- [WHAT THIS TASK INVOLVES]: Render the rows as a numbered list, starting at the line containing "At what coordinates" and running through the end of the rows, with both ends included. Skip blank lines and leave out the pictures.
□ □ □ □
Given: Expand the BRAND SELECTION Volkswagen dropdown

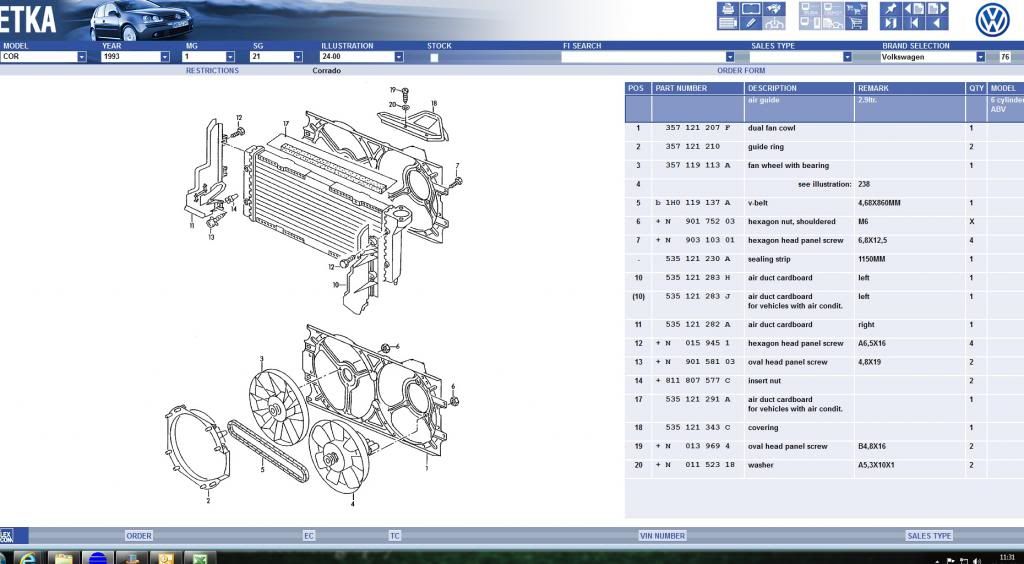Looking at the screenshot, I should [x=980, y=58].
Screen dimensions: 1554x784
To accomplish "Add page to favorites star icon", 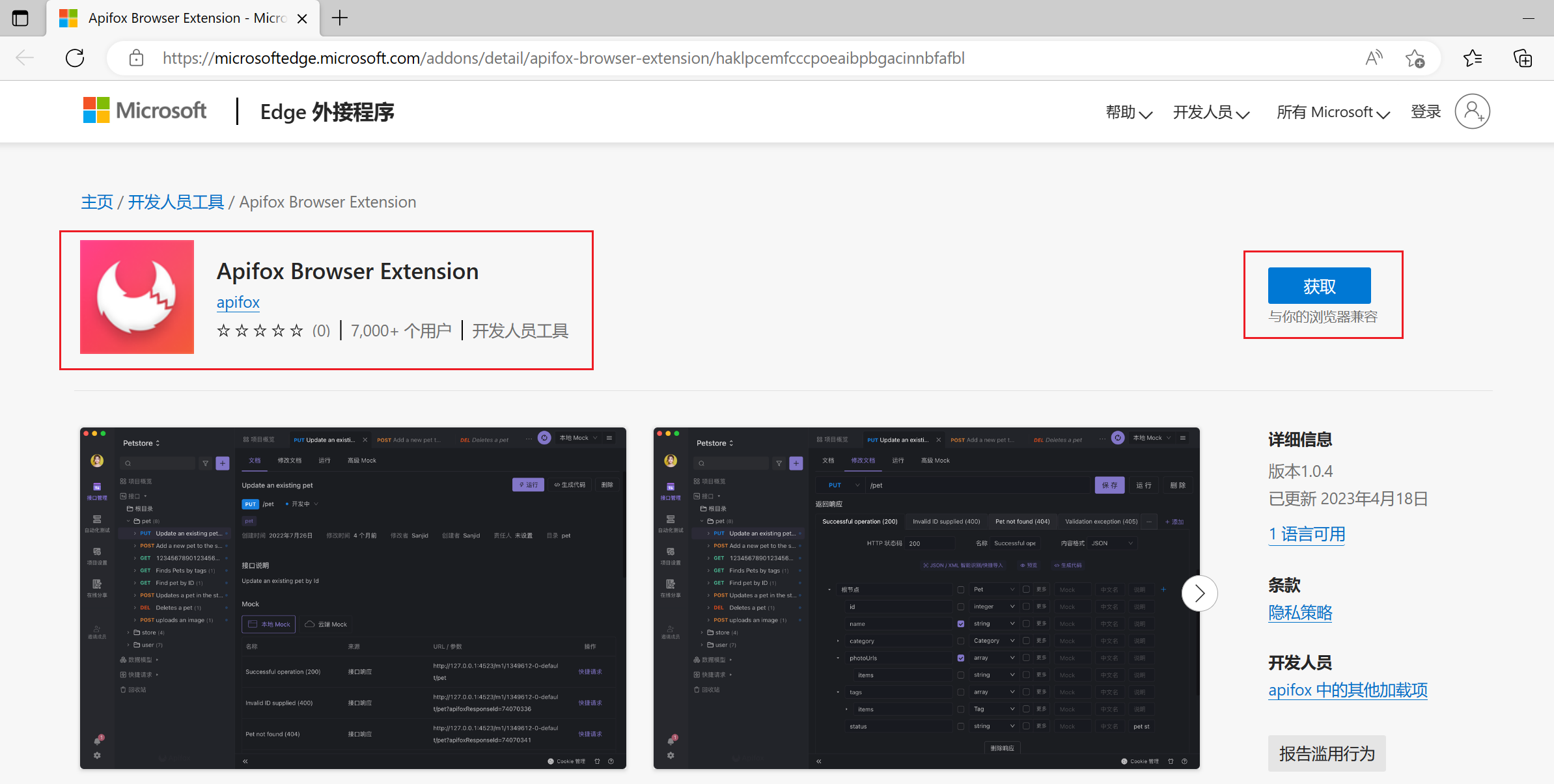I will tap(1415, 58).
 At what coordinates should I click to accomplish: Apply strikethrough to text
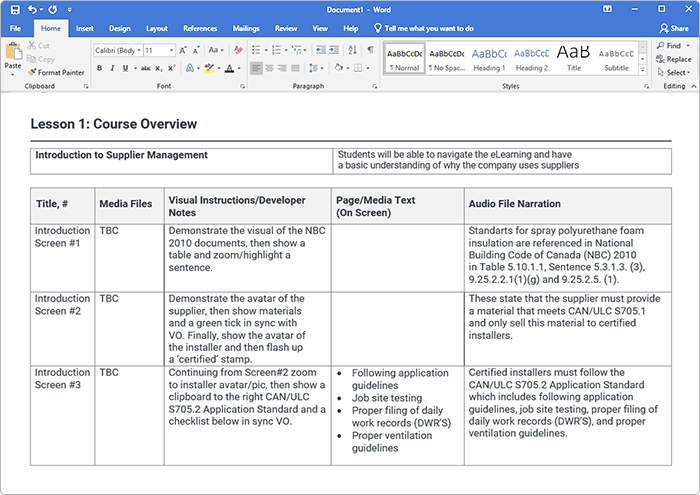[146, 68]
□ □ □ □
- [SOLUTION TO THIS TASK]:
1.  At what coordinates should I click to accomplish: Apply strikethrough to text
2. [146, 68]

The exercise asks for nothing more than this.